Assigned task: Could you find every line in the entries below that holds the word "agent" and copy it?

(Records drawn from a dataset)
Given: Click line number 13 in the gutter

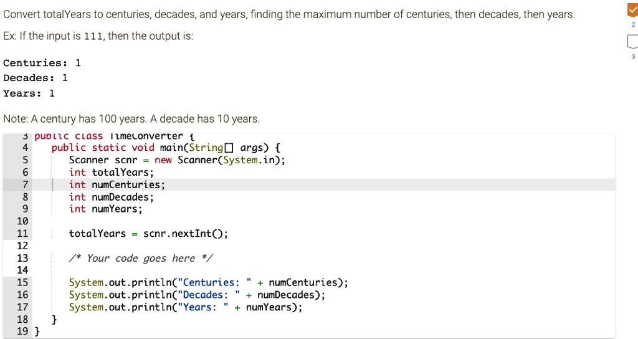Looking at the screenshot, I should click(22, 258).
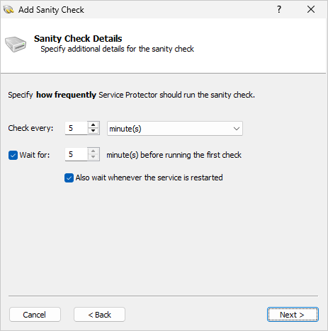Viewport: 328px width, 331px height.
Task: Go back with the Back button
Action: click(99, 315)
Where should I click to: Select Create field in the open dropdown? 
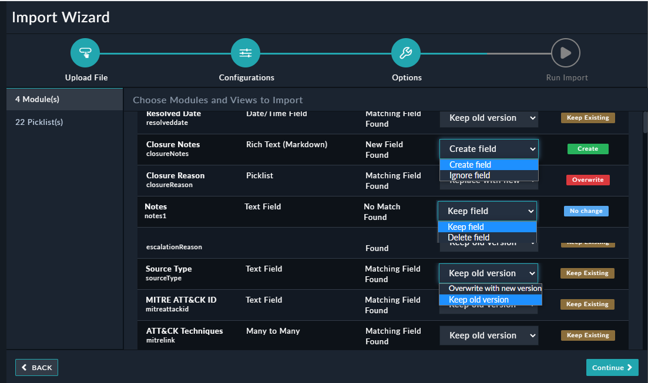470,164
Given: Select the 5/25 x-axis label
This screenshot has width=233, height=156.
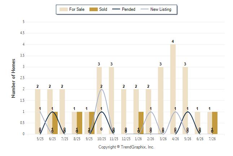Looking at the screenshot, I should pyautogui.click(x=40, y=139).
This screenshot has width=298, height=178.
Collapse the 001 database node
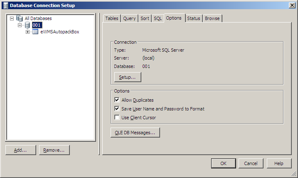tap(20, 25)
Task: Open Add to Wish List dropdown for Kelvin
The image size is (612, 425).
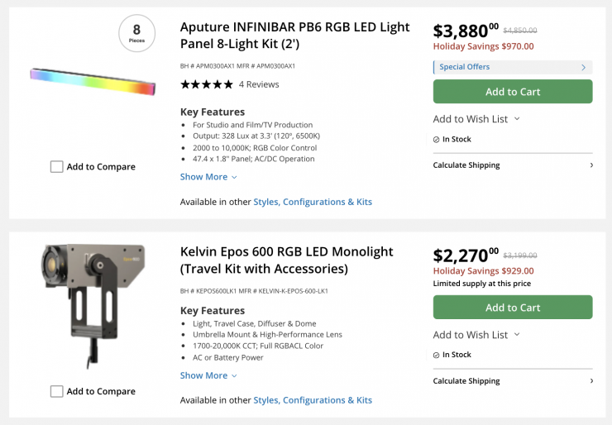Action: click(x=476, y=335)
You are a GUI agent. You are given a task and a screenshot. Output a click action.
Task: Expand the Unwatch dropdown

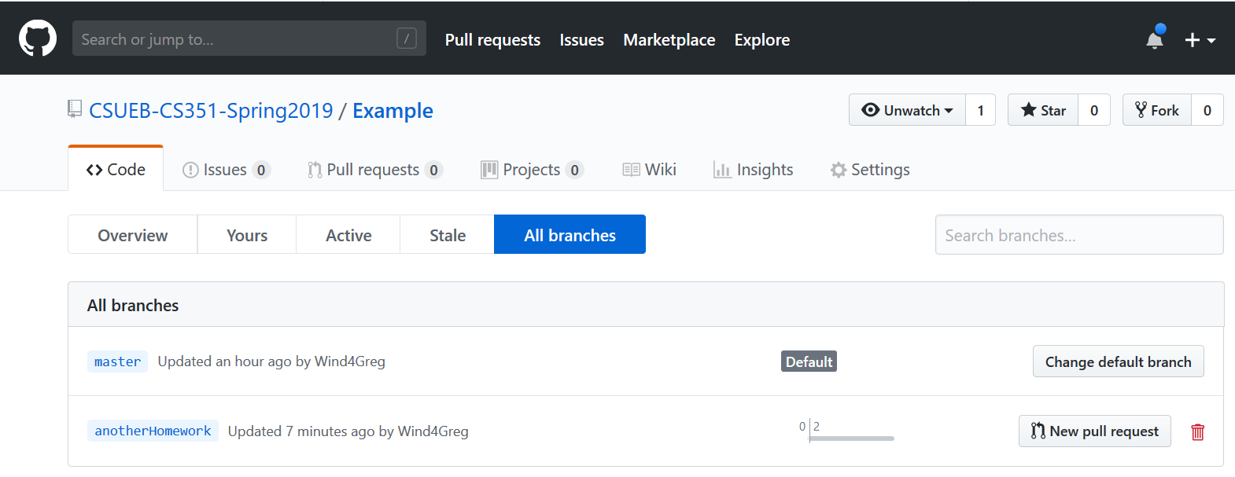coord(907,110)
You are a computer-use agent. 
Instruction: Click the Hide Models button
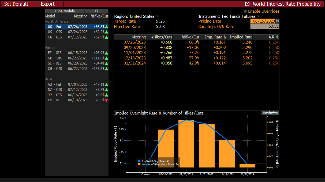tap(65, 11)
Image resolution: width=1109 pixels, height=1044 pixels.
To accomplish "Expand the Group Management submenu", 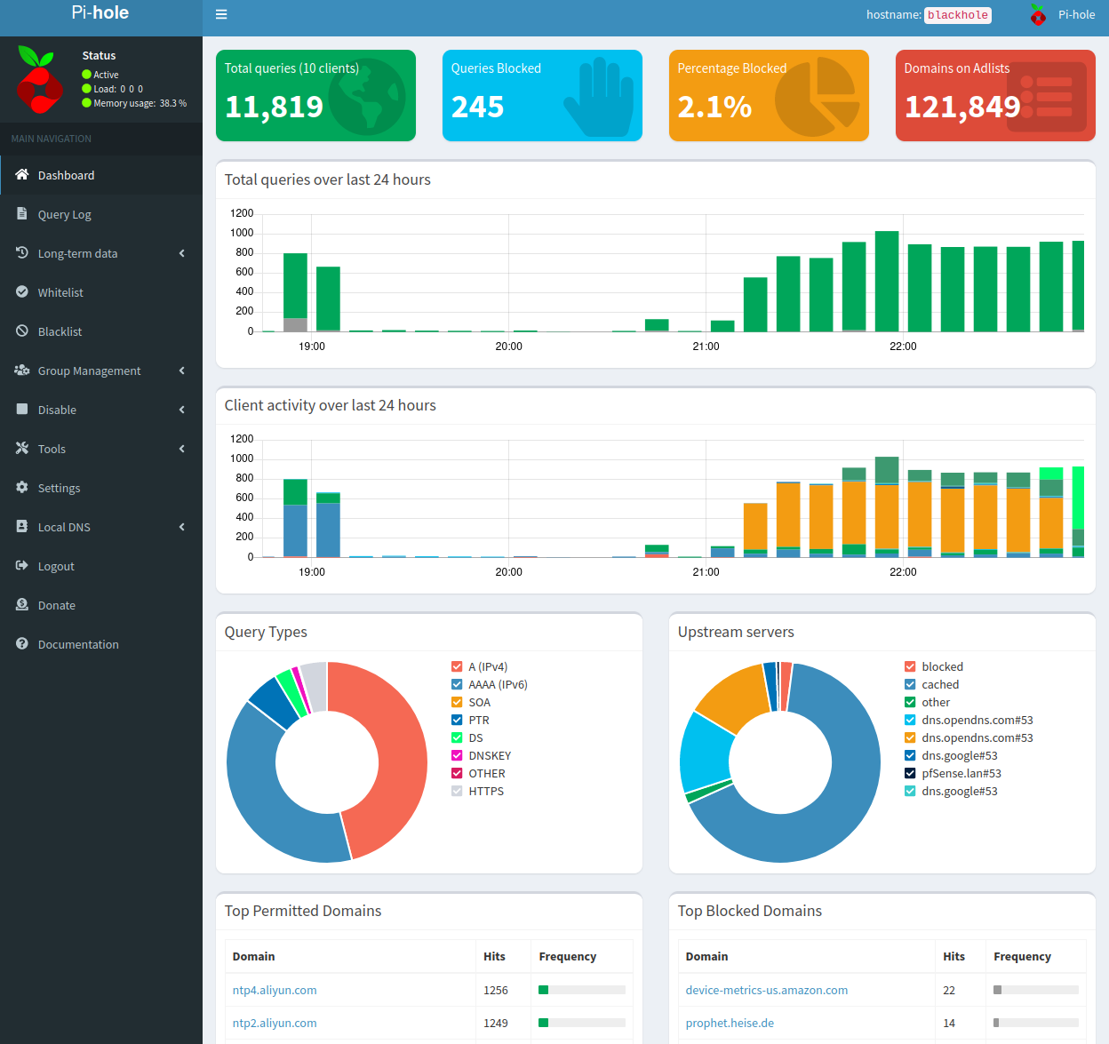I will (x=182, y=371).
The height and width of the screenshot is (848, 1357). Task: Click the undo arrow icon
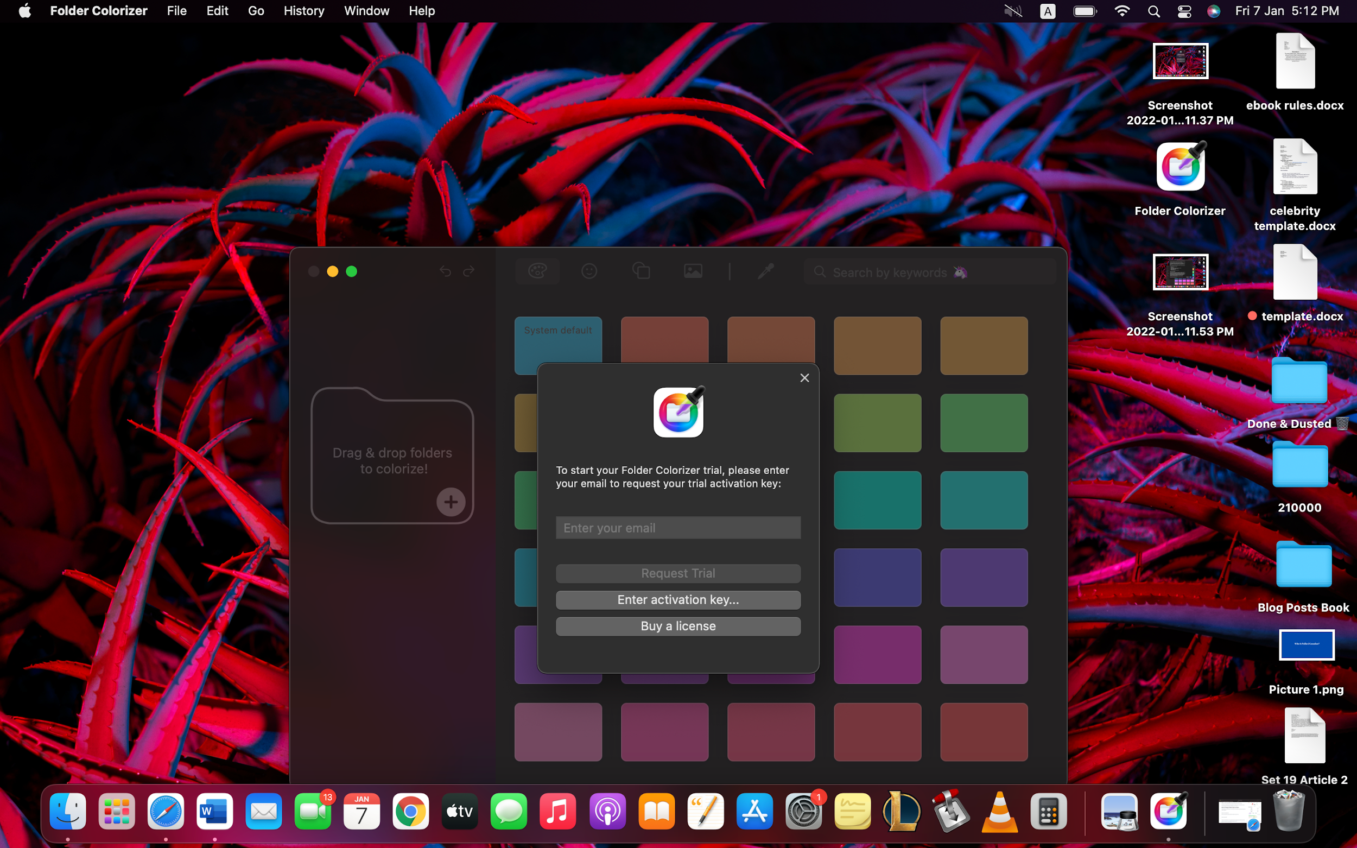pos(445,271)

Solution for this task:
You are a GUI agent. You are given a task and a screenshot. Output a click action.
You are a computer-use agent. 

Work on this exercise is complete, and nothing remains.